- TASK PROMPT
If a line in the entries below includes the string "computer", copy it out.

- Records from a dataset
------------------------------------------------------------

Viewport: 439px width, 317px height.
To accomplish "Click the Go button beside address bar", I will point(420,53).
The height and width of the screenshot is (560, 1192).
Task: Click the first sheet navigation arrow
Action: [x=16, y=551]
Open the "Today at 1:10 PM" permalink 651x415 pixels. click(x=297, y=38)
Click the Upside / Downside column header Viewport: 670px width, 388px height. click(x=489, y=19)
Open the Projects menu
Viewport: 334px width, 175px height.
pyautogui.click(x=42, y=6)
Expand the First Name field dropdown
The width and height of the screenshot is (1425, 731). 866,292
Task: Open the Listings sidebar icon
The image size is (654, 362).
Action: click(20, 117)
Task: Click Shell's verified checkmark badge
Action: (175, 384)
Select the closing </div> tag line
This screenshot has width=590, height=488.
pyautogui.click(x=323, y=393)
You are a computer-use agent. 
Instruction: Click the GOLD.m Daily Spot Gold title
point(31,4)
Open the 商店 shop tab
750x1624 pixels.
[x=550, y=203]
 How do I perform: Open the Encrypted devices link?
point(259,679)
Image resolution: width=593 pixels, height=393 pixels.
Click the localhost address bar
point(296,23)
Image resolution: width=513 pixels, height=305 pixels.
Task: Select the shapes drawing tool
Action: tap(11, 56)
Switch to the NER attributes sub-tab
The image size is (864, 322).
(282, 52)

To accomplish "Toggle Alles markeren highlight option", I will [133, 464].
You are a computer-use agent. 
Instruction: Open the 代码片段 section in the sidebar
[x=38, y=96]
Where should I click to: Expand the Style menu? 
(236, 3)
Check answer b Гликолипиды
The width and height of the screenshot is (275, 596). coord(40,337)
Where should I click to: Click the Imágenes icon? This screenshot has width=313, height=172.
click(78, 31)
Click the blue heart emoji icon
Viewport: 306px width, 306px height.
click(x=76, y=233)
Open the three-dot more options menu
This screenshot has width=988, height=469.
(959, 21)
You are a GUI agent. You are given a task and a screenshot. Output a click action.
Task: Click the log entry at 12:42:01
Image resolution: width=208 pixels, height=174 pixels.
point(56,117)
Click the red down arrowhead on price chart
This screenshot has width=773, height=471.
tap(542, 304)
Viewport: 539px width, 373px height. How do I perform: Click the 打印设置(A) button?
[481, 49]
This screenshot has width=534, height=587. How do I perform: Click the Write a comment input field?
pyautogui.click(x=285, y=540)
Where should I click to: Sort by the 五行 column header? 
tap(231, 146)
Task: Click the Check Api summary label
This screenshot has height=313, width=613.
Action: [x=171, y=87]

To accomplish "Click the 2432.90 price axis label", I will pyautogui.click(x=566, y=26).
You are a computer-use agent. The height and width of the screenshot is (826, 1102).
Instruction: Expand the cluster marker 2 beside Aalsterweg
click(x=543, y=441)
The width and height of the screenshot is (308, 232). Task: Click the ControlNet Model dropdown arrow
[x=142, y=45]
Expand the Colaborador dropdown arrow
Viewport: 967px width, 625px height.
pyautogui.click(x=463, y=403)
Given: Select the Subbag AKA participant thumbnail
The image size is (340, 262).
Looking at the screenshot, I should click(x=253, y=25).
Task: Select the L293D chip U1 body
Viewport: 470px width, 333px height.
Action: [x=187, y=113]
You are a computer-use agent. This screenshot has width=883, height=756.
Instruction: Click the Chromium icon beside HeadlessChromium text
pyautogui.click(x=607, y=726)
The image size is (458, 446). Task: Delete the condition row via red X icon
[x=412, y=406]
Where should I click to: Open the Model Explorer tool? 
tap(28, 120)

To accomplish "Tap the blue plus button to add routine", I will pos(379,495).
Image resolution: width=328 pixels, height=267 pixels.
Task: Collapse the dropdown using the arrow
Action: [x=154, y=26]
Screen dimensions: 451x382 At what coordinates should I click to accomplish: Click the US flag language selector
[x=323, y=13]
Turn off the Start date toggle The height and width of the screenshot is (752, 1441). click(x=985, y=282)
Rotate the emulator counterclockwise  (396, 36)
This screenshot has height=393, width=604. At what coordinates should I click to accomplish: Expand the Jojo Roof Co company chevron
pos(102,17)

------------------------------------------------------------

- RESPONSE TO THIS TASK
You are a computer-use agent. 
You are a computer-use agent. 
You are a computer-use agent. The height and width of the screenshot is (826, 1102).
You are a computer-use agent. This screenshot has width=883, height=756.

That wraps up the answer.